What to produce: Your answer should be a single number: the count of lines in the records below containing the word "Politique".

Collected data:

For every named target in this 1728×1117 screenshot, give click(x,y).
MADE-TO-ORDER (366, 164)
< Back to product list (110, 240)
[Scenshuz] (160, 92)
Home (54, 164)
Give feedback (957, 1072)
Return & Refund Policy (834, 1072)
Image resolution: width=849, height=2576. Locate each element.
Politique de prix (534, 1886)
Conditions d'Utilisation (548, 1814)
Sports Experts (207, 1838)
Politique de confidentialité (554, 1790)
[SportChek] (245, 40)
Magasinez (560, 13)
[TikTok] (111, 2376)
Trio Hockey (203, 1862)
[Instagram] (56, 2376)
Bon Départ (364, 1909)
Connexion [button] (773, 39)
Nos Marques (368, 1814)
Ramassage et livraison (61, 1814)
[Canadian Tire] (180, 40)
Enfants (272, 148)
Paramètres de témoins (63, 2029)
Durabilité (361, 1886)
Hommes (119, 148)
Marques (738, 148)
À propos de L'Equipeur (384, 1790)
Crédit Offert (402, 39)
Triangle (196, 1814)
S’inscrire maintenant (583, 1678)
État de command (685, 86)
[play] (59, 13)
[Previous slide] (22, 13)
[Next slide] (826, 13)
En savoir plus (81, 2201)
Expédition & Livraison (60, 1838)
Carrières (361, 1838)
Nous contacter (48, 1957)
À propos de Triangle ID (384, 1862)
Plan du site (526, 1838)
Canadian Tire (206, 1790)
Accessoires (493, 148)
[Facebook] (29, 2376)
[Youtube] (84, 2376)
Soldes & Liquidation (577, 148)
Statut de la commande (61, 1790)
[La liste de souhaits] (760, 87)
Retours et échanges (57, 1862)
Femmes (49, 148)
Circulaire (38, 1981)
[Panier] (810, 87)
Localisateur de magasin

The answer: 2